_EXERCISE BRIEF_
From the line containing "1512x800 pixels." through the last line of the entries, set down every line exactly and add nothing.

-------

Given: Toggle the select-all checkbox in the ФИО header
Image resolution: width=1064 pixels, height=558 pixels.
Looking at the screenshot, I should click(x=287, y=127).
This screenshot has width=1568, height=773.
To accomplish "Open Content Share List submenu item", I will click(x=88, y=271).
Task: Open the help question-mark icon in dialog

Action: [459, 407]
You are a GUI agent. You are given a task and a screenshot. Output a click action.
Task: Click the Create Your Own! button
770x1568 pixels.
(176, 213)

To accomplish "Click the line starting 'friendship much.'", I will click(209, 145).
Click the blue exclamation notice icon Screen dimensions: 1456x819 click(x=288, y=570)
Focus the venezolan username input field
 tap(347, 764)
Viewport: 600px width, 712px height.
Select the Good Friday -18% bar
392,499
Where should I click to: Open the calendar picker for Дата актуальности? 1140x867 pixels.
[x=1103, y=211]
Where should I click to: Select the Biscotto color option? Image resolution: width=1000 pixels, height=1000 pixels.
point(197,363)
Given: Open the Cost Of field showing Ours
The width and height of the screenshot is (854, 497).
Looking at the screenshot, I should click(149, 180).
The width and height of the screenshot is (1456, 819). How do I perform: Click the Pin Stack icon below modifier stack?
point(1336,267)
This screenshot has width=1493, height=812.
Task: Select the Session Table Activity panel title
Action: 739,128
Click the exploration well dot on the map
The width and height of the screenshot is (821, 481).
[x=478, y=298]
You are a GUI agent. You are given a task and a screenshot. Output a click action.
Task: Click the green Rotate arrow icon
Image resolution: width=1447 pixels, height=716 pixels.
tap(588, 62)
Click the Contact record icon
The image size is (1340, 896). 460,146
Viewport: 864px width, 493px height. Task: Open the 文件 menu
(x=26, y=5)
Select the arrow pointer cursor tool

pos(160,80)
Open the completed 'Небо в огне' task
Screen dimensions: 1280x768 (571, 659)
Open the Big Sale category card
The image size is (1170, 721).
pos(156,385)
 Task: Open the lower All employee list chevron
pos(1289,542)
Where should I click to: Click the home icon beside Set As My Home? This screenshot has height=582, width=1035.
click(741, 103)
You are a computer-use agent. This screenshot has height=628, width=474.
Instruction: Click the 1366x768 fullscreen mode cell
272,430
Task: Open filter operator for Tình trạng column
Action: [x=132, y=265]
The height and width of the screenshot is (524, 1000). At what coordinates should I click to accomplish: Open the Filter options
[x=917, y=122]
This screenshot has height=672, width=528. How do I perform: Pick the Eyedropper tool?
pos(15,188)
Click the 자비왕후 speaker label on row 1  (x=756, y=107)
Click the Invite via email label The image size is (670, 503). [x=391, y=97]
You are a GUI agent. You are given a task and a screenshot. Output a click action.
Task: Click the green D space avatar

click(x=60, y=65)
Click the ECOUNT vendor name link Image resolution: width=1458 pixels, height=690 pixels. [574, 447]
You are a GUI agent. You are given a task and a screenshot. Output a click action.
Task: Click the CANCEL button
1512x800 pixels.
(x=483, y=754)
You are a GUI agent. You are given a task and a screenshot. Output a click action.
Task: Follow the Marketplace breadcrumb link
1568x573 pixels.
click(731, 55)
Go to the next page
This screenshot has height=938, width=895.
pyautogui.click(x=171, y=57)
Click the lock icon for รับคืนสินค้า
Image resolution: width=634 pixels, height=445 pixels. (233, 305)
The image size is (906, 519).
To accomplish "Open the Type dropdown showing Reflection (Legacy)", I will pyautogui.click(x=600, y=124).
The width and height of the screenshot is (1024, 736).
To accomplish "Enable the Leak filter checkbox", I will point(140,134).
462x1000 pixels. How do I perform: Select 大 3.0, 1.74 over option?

-------

_ANSWER SPACE_
1512x800 pixels.
(x=483, y=754)
You are a GUI agent. You are given a task and a screenshot. Output a click action.
Task: Follow the Marketplace breadcrumb link
1568x573 pixels.
click(731, 55)
Go to the next page
This screenshot has height=938, width=895.
pyautogui.click(x=171, y=57)
Click the lock icon for รับคืนสินค้า
Image resolution: width=634 pixels, height=445 pixels. (233, 305)
The image size is (906, 519).
To accomplish "Open the Type dropdown showing Reflection (Legacy)", I will pyautogui.click(x=600, y=124).
The width and height of the screenshot is (1024, 736).
To accomplish "Enable the Leak filter checkbox", I will point(140,134).
462x1000 pixels. How do I perform: Select 大 3.0, 1.74 over option?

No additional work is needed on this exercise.